Takımın oyununda stresin büyük rolü var, doğru. Çünkü yapılan eleştiriler Ersun Yanal'ı etkiliyor, bu futbolculara da yansıyor. Sonuçta büyük bir baskı unsuru oluşturuyor. Yanal'ın dediği gibi, kazanmak zorunda olduğumuz bir puan maçı ve neticede kötü oynanılsa da kazanmak önemli. Yalnız, 5. dakikada 2-0 olduktan sonra, artık o sözü edilen stresin takımın üzerinden atılmış olması lazım. Eğer atılmıyorsa, bu konuyu ayrıca analiz etmek gerek.

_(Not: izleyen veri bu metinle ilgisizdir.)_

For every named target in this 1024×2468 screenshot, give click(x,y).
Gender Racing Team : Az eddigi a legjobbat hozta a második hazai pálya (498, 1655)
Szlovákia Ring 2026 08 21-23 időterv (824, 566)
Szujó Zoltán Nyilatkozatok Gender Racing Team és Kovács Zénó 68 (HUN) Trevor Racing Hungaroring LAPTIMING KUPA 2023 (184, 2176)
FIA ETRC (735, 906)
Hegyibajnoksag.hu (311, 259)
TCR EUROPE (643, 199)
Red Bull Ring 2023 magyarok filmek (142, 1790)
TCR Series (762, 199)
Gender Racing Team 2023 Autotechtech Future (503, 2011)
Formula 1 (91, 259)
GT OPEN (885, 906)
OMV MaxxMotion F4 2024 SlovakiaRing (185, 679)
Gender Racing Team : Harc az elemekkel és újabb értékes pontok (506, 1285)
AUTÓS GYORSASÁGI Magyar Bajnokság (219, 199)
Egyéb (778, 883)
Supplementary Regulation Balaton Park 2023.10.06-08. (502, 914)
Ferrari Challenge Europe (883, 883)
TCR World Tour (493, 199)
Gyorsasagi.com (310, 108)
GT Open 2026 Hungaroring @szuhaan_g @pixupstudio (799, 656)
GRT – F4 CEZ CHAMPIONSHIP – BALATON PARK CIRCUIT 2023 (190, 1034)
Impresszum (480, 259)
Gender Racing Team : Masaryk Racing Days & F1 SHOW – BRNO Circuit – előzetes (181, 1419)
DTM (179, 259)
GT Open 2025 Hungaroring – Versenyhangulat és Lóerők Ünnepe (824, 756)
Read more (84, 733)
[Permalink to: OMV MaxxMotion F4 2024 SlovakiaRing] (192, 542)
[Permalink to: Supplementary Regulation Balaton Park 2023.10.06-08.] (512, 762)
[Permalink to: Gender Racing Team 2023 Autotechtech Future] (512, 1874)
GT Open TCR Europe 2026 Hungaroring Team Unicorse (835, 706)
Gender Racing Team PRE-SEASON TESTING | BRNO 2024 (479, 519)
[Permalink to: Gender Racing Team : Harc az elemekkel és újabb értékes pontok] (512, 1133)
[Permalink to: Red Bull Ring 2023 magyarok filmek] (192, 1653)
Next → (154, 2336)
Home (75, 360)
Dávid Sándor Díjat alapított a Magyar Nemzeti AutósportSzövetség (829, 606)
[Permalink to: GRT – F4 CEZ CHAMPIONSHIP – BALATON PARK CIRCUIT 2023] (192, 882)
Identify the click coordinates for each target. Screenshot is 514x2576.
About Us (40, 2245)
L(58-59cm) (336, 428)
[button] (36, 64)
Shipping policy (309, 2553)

Öncelikle iki temel oyuncuyu, Emre ve Yıldıray'ı ele alalım... Yıldıray orta saha oyuncusu gibi oynamıyor. Daha çok ileriye doğru oynayan bir futbolcu. Emre bekiyle çok oynuyor ki, onunla da tam anlaşabilmiş değil. Ümit Özat pasın geç verilmesinden Arnavutluk maçında 3-4 kere ofsayta düştü.
Emre oyunu yaymıyor
Orta saha iş yapmıyor. Sürekli sol bekle oynayan Emre, ileri gollük top atmıyor. Emre takımın Arnavutluk maçındaki en iyi futbolcusu gösteriliyor, oysa bir tane gollük, kalecinin kurtardığı şutu yok. Inter'de oynuyor, en iyi o diyoruz, şöyle bir maçı sırtlayıp gitmesi lazım. Ama yok. Emre tek yönlü oynuyor, oyunu yaymıyor. Oyunun patronu olamıyor sahada. Halbuki bu işi yapabilecek bir adam gerekli. Emre ile birlikte Yıldıray bu işi üstlenebilirler. Milli Takım'da yanlış yapılıyor diyoruz, burada iyi bir Ergün'ün oynaması şart. O, iyi olduğunda bu takımı idare edecek yapıda, ama kadroda yok.
Herkes kafasına göre
Gözüken o ki, Yanal takımı yanlış kuruyor. "Takım yeni" savunmasına katılmıyorum. 1 senedir birlikte oynuyorlar. Buradan şu ortaya çıkıyor, Milli Takım'ın sistemi yok. Türkiye'de her takım kendi kafasına göre oynuyor, Milli Takım'a gelince de defolar ortaya çıkıyor. Futbolcular kendi takımında alıştığı gibi oynamak istiyor, o da olmuyor.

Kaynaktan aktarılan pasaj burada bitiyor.